Copy out the lines of the records below, and only those lines, from the one with "You are a computer-use agent." through the one with "Instruction: Click 委托阿里云购买 button", exactly as they appear.

Supplied material ->

-- Opening Marker --

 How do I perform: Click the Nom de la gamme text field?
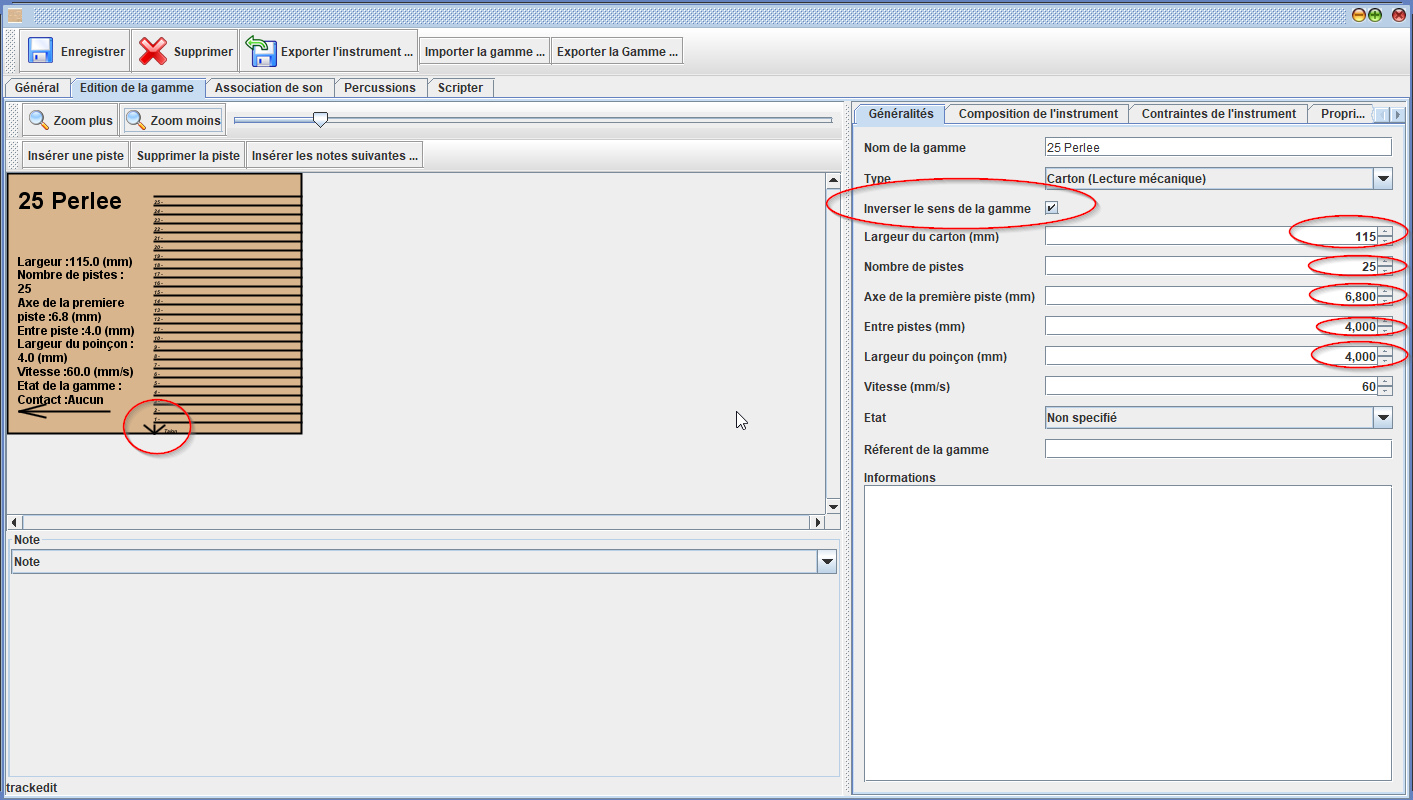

-- Closing Marker --
-- Opening Marker --

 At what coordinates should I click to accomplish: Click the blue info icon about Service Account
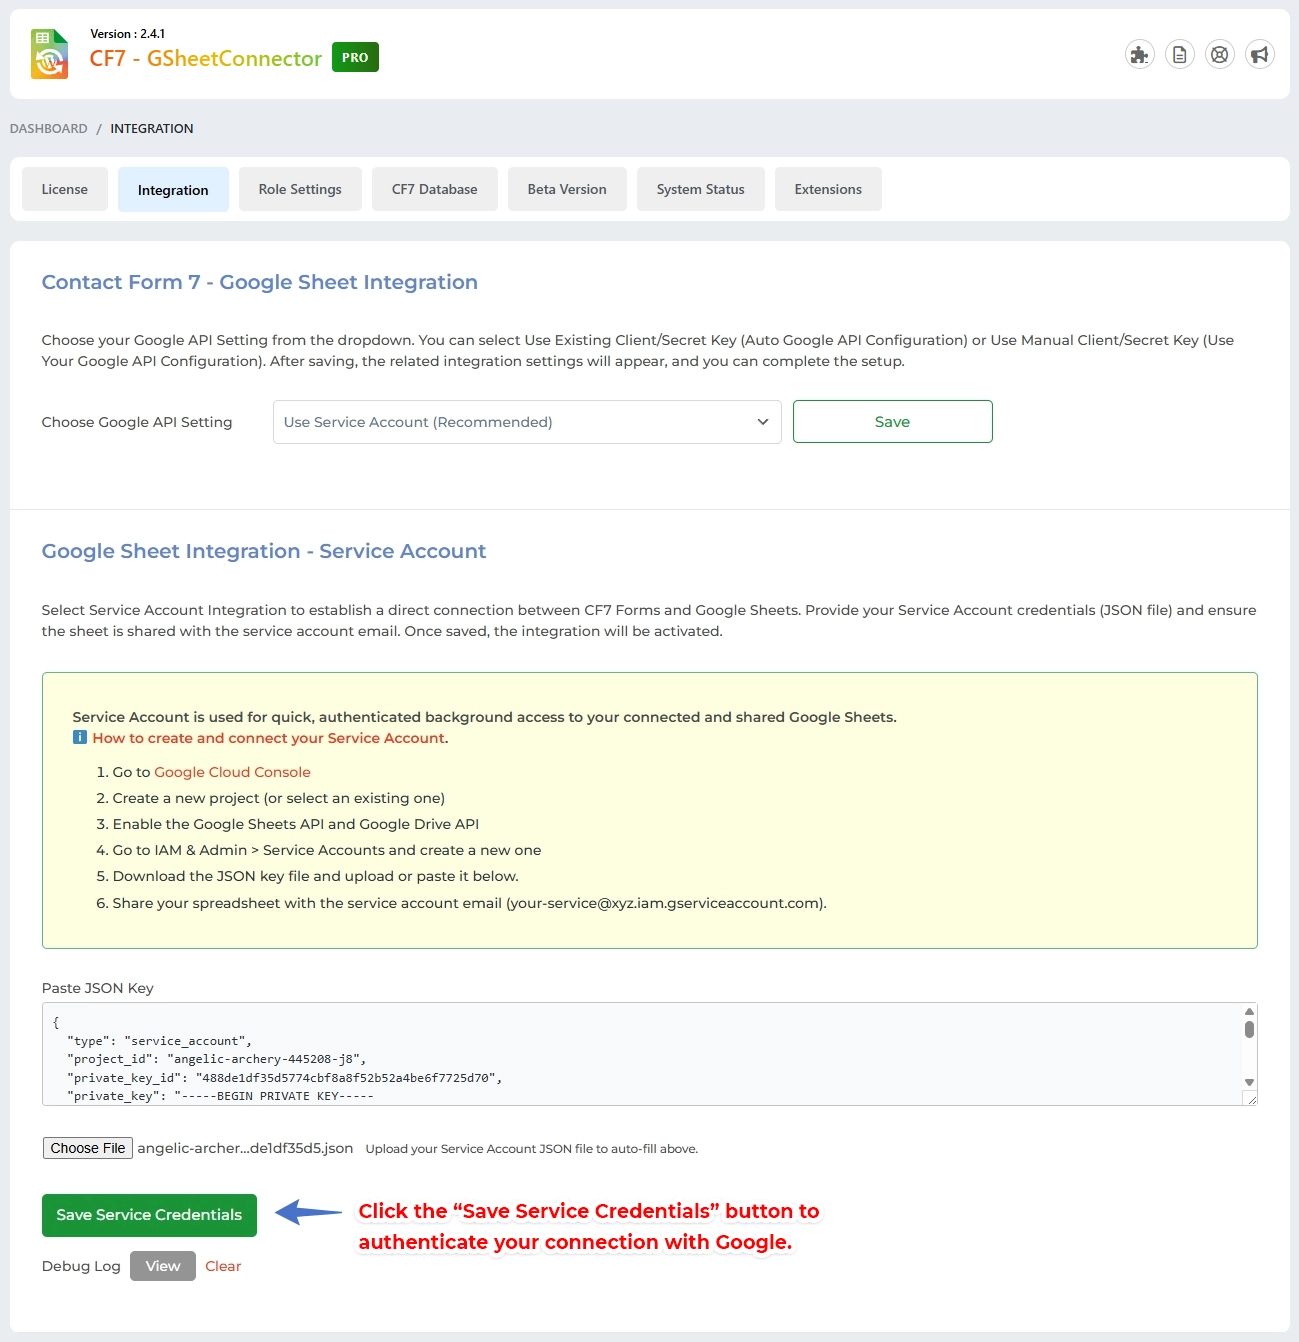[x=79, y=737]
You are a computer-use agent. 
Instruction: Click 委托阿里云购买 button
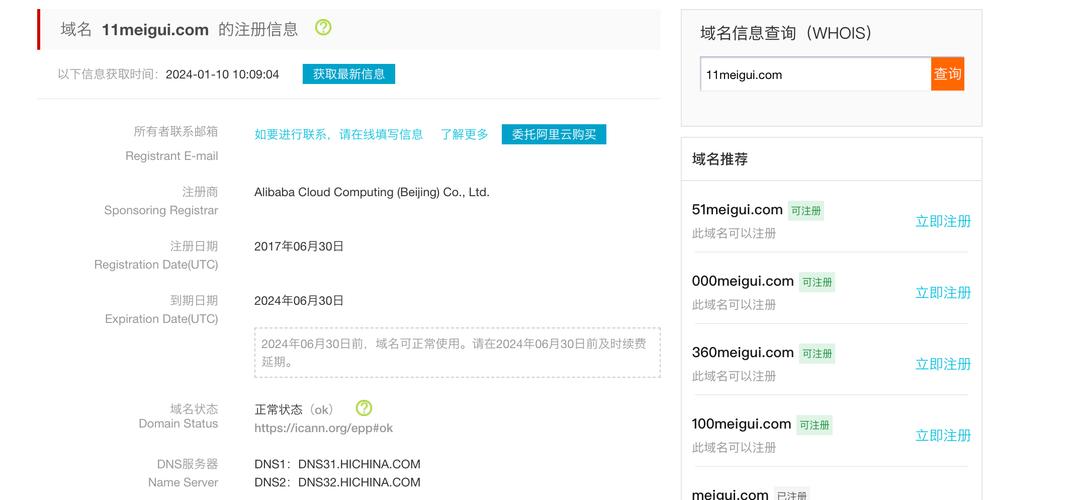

-- Closing Marker --

Answer space ->
You are a computer-use agent. 
Instruction: Click 委托阿里云购买 button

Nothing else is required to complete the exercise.